For IoT/firmware: never ship immutable hardcoded credentials; force credential change on first boot; disable Telnet/unused services by default; provide a firmware update path and a vulnerability‑disclosure channel (all explicit FTC expectations from D‑Link/ASUS).
For platform/signing keys: store in an HSM or cloud KMS, never in a build tree; rotate immediately on any suspected compromise (the Android OEM lesson).

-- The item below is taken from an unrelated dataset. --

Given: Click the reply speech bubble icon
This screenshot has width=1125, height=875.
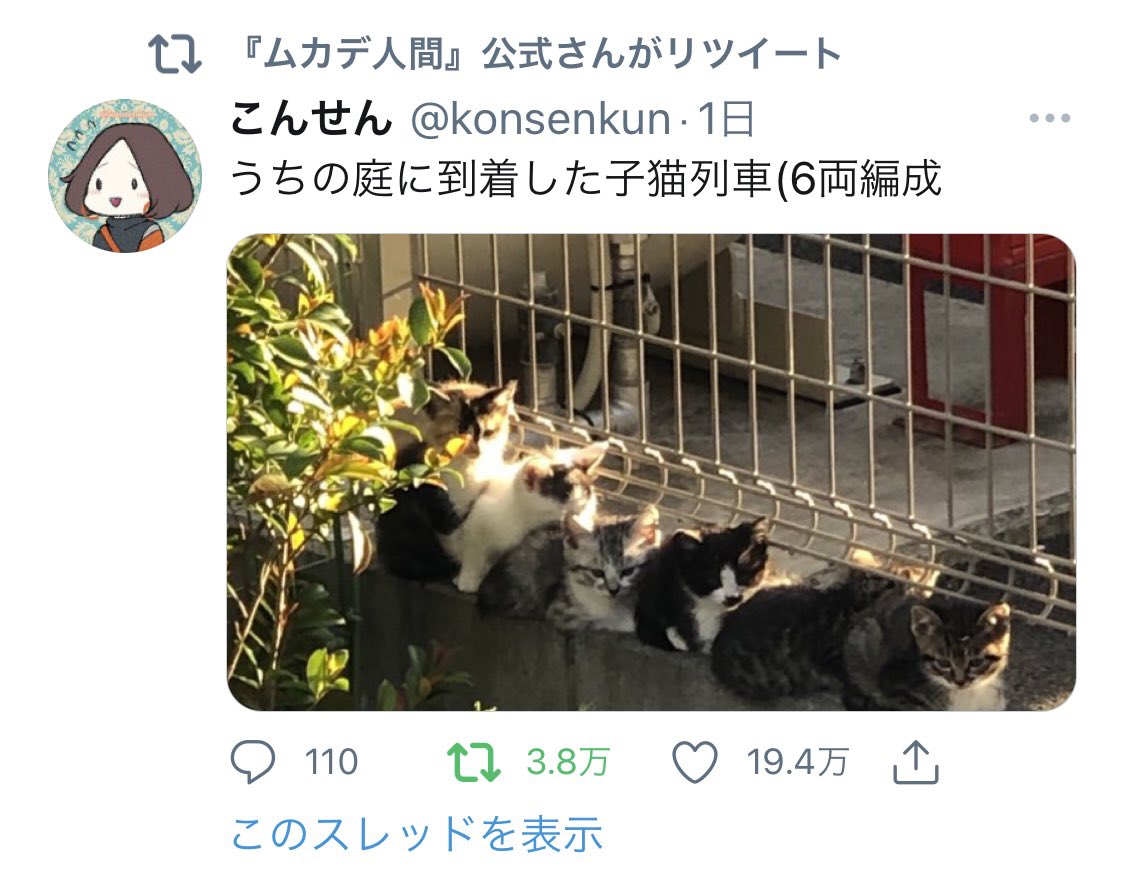Looking at the screenshot, I should [253, 762].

Benchmarks that change the plan: If a secret is genuinely public‑by‑design (e.g., a true client identifier), confirm via the vendor’s current documentation that it confers no privileged access — and re‑verify whenever you enable new services on the same cloud project (the Gemini lesson: privileges can change retroactively). If you cannot move a secret server‑side, require a second independent factor (device attestation) alongside it.

Caveats #

“Exposure” vs. “confirmed breach”: Several entries (Symantec 2022, CloudSEK Twitter, Knight/Approov mHealth, the Firebase studies, Truffle/Gemini) document demonstrated exploitability and scope, not always confirmed mass exfiltration by criminals. The text distinguishes these; only Uber, Mirai, ASUS, and (via signed malware) the Android OEM case have confirmed real‑world abuse.
Affected‑user counts are often estimates from the researchers (download counts, extrapolations), not audited figures.
The Android platform‑key and Mirai/XiongMai cases involve secrets leaked from build/firmware environments and immutable firmware credentials rather than strictly “extracted from a shipped app binary by a researcher.” They are included because they are the highest‑impact instances of the broader “secret embedded where the client/attacker can reach it” problem.
FTC D‑Link and ASUS settlements carried no monetary penalty and (for D‑Link) no finding of liability; the consequences were injunctive (audit regimes). The only nine‑figure dollar penalty in this report is the Uber multistate AG settlement, correctly attributed to the state AGs, not the FTC.
The “ASUS C‑4587” docket is consistent with FTC numbering and widely cited; the FTC’s matter page foregrounds File No. 142 3156. The ~12,900 figure and the $16,000‑per‑future‑violation cap are confirmed from FTC sources.
Mirai DDoS magnitudes vary by source (e.g., OVH reported as ~799 Gbps single‑attack up to >1.5 Tbps botnet capacity; Krebs as 620–665 Gbps). Exact peaks differ between the victims’ operators, Akamai, Cloudflare, and CISA; ranges are given rather than a single figure.